Mansa.v1

Mansa is a 1.4B parameter ASR model optimized for African languages, offering high transcription accuracy and low-latency performance. Some of the key features are:
  • African named entity recognition in English contexts
  • Custom spelling guidance for names and specialized terms.
  • Sentence or Word-level timestamps for audio up to 30 minutes (25MB)
Before you can try out our new model, you need to make sure that you’re using the latest version of our SDK.
pip install spitch>=1.34.0
Ready to give it a spin? Use the code sample below to get started.
from spitch import Spitch
client = Spitch(api_key="YOUR-API-KEY")

response = client.speech.transcribe(
    content=open("YOUR-AUDIO-FILE", "rb"), 
    language="en", 
    model="mansa_v1",
	timestamps="sentence",#Choose either sentence-level transcriptions or word-level transcriptions
	special_words=["Spitch"] # Add your special words here
)
The sample response format is:
SpeechTranscribeResponse(
    request_id="35580dcf-xxxx-4666-8d75-xxxxxxxxxx",
    text=(
        "I'm having some power issues, I won't be available for a bit. "

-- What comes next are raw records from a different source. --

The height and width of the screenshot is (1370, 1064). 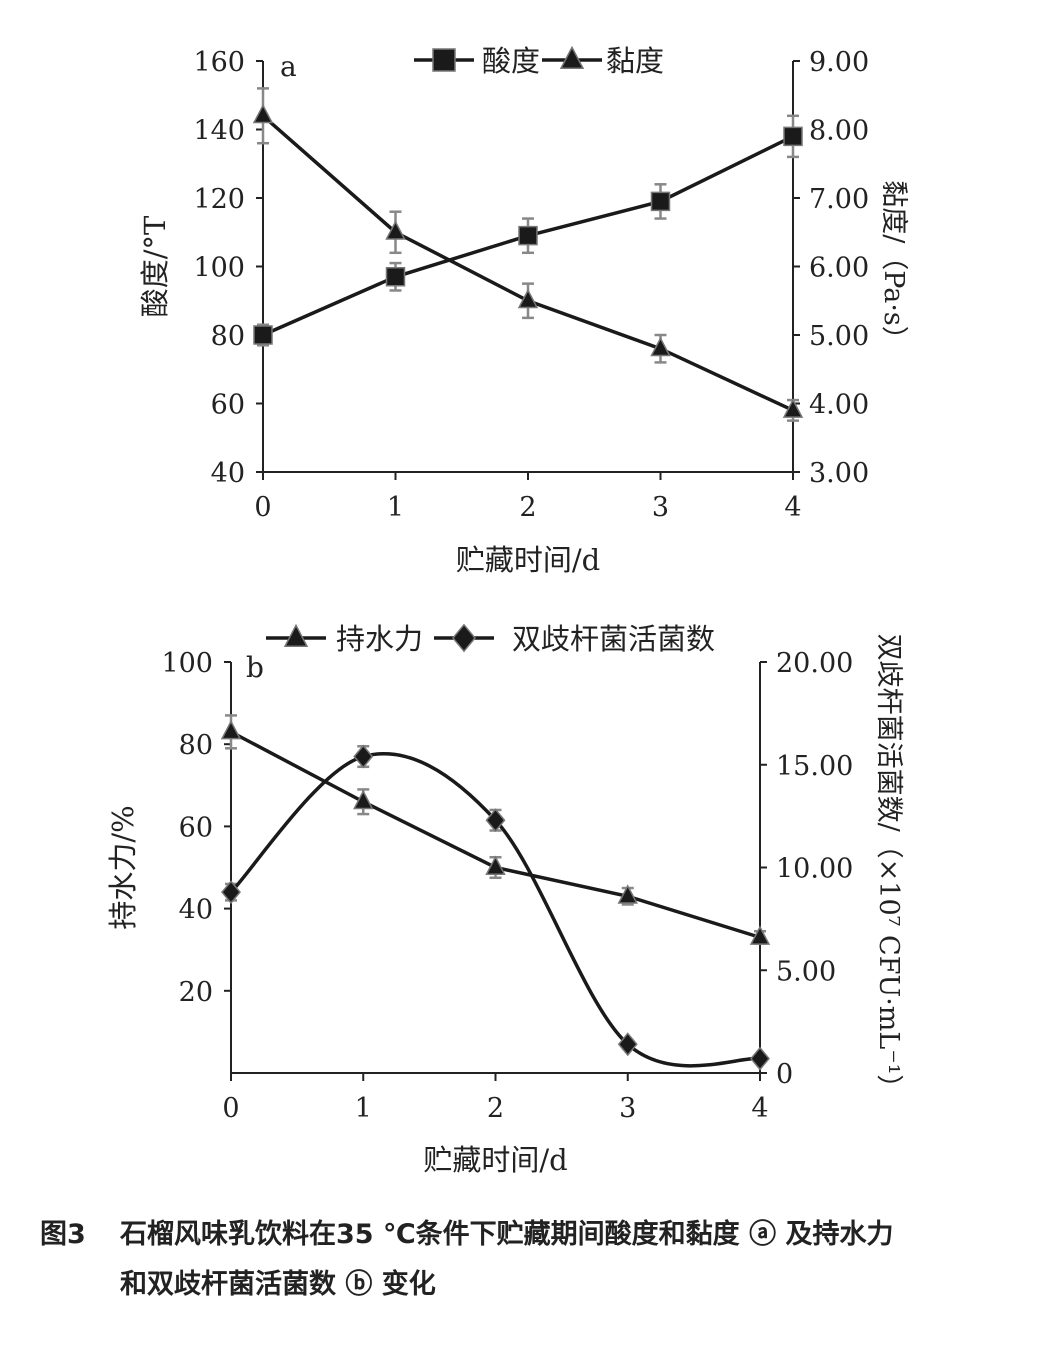 What do you see at coordinates (839, 474) in the screenshot?
I see `y-tick-label-right: 3.00` at bounding box center [839, 474]. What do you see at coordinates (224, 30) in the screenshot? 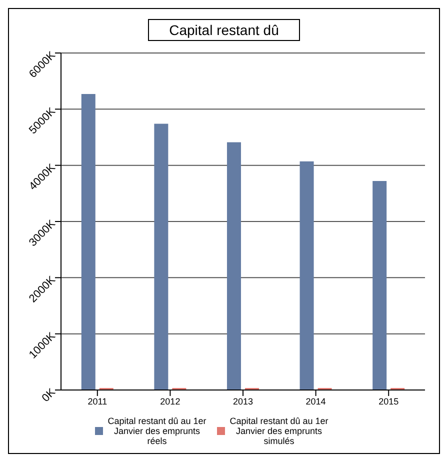
I see `chart-title: Capital restant dû` at bounding box center [224, 30].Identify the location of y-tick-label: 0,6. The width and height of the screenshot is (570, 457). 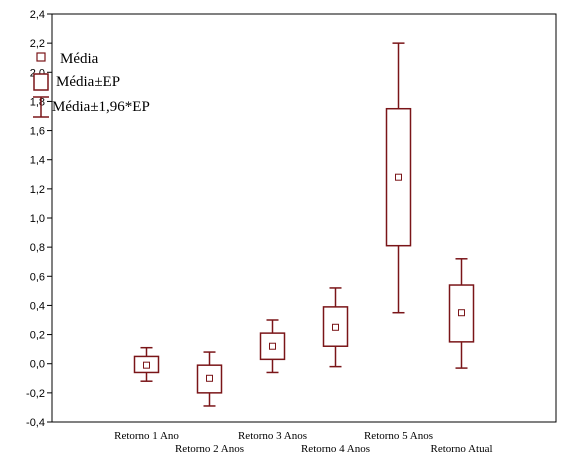
(38, 277).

        "All right. Please let me know when you are back."
    ),
    timestamps=[
        Timestamp(
            start=1.20,
            end=4.64,
            text="I'm having some power issues, I won't be available for a bit."
        ),
        Timestamp(
            start=5.80,
            end=6.72,
            text="All right."
        ),
        Timestamp(
            start=8.08,
            end=9.92,
            text="Please let me know when you are back."
        ),
    ]
)
You can index into this response to fetch specific parameters like text or timestamps.
Mansa.v1 currently supports only English language. Additional language support will be available in upcoming releases.
model
string
“mansa_v1”
timestamp
string
“sentence”, “word”, “none”
special_words
comma separated list
You can use special_words to guide Mansa’s Named Entity Recognition. By entering in a list of entity strings, Mansa will accurately recognize and transcribe those terms in your audio.